■ Extract to read
=== Begin Enclosure ===

Once they are introduced into a new ecosystem, they establish themselves very quickly. Scientists have yet to find a way to a reasonable, repeatable way to remove them from an ecosystem once they are established. Some success has been had with draining small ponds, but this has an adverse effect on all the wildlife and isn’t repeatable on a larger scale.
Mosquito Fish vs. Guppies
While they both belong to the Poecilia genus (which also contains swordtails, platys, and mollies), mosquito fish and guppies don’t really have much in common. Besides breeding the same way (live births), being a similar size, and being from the Americas (Mosquito fish from North America and Guppies from South America), they don’t really share many other similar traits.
While mosquito fish are fairly bland, guppies are extremely colorful and flashy and have endless color possibilities. Guppies also have large tails compared to their bodies, while mosquito fish have much smaller tail fins. Mosquito fish can be aggressive and prefer to stay with their own species, while guppies are very social and are quite happy to be with other species of fish.
One thing that is shared is their use in biological control. Guppies are also very good at eating huge quantities of mosquito larvae. With the spread of the Zika virus over the last few years, guppies have been released in stagnant, sitting water in South and Central America, Africa, the Caribbean, and South Asia.

=== End Enclosure ===

■ Required tasks
1/ Reproduce the passage on mosquito fish and guppies word for word, starting with "Once they are introduced" and going on through "a larger scale.".
2/ According to the passage on mosquito fish and guppies, in what kind of water have guppies been released as the Zika virus spread?

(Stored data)
=== Begin Enclosure ===

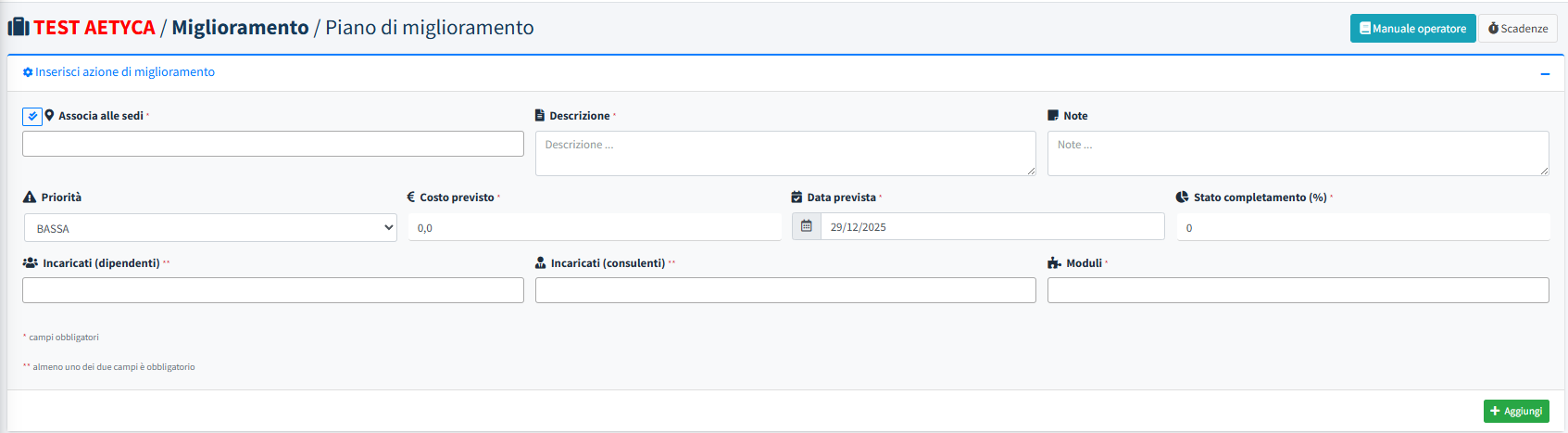Click the puzzle piece icon next to Moduli
Viewport: 1568px width, 433px height.
1054,263
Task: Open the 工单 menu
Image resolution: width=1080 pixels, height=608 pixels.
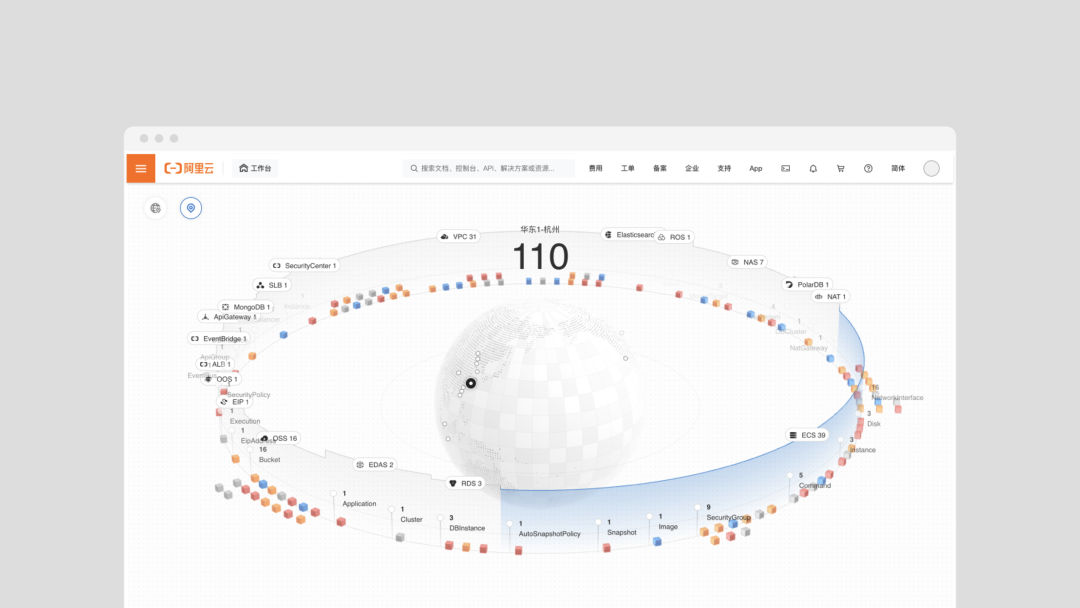Action: (628, 168)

=== End Enclosure ===

■ Numbered answers
1/
Once they are introduced into a new ecosystem, they establish themselves very quickly. Scientists have yet to find a way to a reasonable, repeatable way to remove them from an ecosystem once they are established. Some success has been had with draining small ponds, but this has an adverse effect on all the wildlife and isn’t repeatable on a larger scale.

2/ Stagnant, sitting water.